Emerson: nature and words

Hawthorne branches in blossom...

An English Hawthorne in May. The boughs were popular for May Day decorations before the adoption of the Gregorian calendar in 1752, after which the trees did not bloom until mid-May. The ancient Greeks carried hawthorn branches in wedding processions, as emblems of hope.

I intended to start summer by reading Voegelin on Plato. I’m interested in what they both say about the metaxy–the inbetween of the immanent and the transcendent, where we experience being. For young people unfortunate enough to have grown up under the influence of a deconstructive culture which drowns out reality with propaganda, replacing God’s kingdom with their own, their most sacred feelings and emotions are reinterpreted within a bottomless self endlessly chattering amid legions of desires and fears.

I want to think more about today’s language wars, which lie at the heart of modernity’s global contests to replace Creation with Ideology.
I’ve been re-reading Emerson’s “Nature” –or at least listening as I drove the old truck to Missoula for a couple yards of compost. I was surprised at how prescient Emerson was in his discussion of language. He begins his chapter on language with three statements about nature and language:

1. Words are signs of natural facts.
2. Particular natural facts are symbols of particular spiritual facts.
3. Nature is the symbol of spirit.

I read these words when I was in college, but I don’t remember them making any particular impression on me. Today they seem precisely the needed counter to the chorus of antichrists substituting myraid uncertainties for every natural fact. They would destroy such words as male, female, marriage and family by positing endless expanding tangles of meanings, as though the tree of life were a bramble thicket.

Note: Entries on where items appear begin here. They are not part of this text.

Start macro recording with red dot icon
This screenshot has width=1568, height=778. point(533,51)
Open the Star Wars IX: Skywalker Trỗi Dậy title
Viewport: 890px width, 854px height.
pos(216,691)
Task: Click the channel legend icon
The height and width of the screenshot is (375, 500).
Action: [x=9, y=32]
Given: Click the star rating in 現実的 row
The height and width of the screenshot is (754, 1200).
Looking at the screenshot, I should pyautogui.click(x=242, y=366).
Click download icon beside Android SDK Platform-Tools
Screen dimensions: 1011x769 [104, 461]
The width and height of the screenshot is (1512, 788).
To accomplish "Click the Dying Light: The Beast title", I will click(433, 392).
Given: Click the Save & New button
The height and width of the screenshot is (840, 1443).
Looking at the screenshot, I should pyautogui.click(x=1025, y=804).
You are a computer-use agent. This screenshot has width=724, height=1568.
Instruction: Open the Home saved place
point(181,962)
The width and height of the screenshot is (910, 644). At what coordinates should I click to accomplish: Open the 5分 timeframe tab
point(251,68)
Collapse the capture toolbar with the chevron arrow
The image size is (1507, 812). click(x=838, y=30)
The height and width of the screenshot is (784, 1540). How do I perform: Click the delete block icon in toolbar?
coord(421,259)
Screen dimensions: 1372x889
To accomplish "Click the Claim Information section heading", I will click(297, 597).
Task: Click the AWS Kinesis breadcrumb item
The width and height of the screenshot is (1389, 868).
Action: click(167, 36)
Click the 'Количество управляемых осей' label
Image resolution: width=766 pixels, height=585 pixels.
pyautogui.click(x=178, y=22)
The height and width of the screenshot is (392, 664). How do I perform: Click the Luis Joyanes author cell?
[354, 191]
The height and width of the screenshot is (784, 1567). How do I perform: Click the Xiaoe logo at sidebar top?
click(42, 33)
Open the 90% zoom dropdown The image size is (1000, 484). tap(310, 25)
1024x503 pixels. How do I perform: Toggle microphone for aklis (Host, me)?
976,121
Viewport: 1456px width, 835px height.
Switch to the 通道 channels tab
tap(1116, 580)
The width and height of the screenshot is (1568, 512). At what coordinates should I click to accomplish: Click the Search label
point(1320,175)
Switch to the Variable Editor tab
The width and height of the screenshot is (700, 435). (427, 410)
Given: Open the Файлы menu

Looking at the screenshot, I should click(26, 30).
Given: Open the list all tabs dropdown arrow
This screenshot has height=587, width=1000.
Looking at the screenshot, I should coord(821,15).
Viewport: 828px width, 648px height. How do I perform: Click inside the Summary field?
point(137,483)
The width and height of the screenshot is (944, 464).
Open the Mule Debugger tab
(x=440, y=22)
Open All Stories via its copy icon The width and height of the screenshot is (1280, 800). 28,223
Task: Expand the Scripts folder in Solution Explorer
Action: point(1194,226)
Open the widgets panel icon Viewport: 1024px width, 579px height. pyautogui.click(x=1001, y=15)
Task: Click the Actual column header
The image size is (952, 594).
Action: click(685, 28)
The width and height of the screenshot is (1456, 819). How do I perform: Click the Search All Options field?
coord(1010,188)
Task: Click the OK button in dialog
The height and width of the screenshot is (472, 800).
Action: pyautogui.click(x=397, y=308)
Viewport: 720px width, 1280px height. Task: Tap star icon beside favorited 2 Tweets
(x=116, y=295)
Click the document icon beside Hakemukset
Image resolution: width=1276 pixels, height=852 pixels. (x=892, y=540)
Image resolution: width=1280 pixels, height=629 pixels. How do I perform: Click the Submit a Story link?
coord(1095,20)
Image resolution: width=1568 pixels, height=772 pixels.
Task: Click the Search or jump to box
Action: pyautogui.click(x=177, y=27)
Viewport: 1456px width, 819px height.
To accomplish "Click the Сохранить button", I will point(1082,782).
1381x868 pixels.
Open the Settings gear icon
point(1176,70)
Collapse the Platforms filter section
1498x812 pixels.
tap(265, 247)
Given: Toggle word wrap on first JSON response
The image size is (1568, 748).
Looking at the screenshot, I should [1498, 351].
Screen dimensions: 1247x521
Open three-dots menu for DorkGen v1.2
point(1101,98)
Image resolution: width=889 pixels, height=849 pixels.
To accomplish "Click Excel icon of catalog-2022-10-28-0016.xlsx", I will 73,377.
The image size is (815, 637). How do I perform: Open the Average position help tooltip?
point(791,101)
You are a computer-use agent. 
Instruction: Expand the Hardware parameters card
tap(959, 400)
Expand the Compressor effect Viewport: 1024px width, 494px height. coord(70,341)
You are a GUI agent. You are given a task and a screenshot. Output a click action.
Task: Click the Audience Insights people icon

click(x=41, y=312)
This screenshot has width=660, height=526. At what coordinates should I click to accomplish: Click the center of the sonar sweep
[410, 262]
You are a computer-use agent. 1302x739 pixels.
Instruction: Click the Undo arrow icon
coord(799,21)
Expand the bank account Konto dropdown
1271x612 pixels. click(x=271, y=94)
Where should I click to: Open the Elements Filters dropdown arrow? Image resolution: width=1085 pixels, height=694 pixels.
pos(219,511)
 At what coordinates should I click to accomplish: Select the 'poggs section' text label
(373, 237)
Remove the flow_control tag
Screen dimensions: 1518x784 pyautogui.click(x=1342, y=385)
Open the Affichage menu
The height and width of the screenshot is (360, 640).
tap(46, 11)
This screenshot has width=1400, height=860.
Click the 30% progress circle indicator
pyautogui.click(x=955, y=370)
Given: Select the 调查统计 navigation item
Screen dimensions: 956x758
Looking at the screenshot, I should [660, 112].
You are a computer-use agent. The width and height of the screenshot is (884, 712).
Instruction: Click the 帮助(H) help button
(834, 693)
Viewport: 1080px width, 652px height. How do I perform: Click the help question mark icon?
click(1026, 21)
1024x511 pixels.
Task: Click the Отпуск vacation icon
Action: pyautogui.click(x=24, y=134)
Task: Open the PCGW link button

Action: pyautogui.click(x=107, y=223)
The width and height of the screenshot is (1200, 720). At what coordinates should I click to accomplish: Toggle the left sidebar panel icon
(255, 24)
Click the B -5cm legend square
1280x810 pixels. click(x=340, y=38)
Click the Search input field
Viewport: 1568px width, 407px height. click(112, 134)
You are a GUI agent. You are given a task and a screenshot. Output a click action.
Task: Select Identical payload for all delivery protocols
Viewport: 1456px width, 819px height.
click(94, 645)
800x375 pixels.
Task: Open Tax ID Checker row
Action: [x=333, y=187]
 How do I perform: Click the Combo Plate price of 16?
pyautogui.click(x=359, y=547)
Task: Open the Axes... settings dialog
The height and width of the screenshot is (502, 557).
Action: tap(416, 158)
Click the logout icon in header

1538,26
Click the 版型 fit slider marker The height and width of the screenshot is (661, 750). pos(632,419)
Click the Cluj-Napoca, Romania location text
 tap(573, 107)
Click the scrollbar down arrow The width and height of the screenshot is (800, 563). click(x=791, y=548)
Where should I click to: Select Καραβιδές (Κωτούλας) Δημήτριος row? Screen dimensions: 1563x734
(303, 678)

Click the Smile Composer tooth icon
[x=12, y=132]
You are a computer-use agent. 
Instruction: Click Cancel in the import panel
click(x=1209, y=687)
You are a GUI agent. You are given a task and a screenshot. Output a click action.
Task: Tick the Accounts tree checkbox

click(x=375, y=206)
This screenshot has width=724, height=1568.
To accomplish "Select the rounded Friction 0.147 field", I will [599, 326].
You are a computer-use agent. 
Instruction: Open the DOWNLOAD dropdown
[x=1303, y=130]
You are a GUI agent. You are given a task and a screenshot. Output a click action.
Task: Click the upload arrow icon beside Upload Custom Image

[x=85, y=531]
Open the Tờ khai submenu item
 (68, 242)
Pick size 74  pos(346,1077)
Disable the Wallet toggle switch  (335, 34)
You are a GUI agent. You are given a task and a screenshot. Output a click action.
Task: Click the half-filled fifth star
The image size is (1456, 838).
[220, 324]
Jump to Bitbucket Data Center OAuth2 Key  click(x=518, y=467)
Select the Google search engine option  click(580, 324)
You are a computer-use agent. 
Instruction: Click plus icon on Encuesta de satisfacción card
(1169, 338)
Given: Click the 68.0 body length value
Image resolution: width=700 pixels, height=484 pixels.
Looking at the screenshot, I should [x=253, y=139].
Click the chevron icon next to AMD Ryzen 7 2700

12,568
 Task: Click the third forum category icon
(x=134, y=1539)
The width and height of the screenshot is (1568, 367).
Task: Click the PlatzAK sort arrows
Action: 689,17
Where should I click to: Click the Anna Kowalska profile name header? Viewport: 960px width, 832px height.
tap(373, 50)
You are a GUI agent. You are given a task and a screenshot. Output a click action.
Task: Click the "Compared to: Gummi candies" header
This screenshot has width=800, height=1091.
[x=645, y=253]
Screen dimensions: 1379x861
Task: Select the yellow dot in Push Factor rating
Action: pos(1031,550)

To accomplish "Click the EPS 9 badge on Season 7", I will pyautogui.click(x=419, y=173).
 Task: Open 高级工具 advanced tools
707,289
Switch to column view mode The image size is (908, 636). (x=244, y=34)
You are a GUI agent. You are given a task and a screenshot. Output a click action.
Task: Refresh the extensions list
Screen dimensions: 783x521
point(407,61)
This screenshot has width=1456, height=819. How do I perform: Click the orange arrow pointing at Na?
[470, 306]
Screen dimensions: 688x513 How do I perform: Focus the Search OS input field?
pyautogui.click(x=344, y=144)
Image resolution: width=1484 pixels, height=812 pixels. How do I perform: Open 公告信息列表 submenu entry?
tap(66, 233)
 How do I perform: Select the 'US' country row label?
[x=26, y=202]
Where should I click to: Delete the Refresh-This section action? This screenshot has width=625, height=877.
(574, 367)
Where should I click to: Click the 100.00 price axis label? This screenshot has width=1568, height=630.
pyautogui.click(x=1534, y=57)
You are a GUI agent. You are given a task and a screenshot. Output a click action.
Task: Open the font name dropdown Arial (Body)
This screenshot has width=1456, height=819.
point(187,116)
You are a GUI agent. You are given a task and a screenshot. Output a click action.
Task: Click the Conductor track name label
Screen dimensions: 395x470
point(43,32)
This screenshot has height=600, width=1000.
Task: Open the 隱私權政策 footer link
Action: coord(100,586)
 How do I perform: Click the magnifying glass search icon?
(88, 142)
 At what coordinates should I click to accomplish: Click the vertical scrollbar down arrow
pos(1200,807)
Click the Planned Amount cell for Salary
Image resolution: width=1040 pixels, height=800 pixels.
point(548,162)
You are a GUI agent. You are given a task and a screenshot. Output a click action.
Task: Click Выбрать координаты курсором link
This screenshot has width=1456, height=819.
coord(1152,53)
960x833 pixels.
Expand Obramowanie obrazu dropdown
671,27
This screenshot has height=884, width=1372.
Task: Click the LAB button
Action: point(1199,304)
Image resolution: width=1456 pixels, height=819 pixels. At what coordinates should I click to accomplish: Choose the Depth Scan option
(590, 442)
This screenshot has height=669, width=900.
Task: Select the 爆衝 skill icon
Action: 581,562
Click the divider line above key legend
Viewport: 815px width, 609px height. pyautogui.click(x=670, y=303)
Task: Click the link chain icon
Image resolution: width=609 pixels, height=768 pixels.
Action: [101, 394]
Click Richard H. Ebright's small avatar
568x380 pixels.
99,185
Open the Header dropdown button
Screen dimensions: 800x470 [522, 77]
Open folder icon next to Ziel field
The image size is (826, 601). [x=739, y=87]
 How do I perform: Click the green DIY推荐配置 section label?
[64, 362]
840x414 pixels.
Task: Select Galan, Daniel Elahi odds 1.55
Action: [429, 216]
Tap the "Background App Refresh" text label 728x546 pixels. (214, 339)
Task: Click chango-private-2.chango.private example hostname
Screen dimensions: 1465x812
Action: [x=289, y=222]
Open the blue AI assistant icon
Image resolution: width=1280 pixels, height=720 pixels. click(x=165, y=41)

Emerson understood nature as language, a way of thinking consistent with Genesis, where God speaks our world. Words refer to realities–to categories that actually exist in Creation, and we can speak truth:

A man’s power to connect his thought with its proper symbol, and so to utter it, depends on the simplicity of his character, that is, upon his love of truth, and his desire to communicate it without loss. The corruption of man is followed by the corruption of language. When simplicity of character and the sovereignty of ideas is broken up by the prevalence of secondary desires, the desire of riches, of pleasure, of power, and of praise, — and duplicity and falsehood take place of simplicity and truth, the power over nature as an interpreter of the will, is in a degree lost; new imagery ceases to be created, and old words are perverted to stand for things which are not; a paper currency is employed, when there is no bullion in the vaults. In due time, the fraud is manifest, and words lose all power to stimulate the understanding or the affections. Hundreds of writers may be found in every long-civilized nation, who for a short time believe, and make others believe, that they see and utter truths, who do not of themselves clothe one thought in its natural garment, but who feed unconsciously on the language created by the primary writers of the country, those, namely, who hold primarily on nature.

It is from nature that we get the images that allow us to think about such things as hope and majesty. Our words are true to the extent that they evoke things as they really are.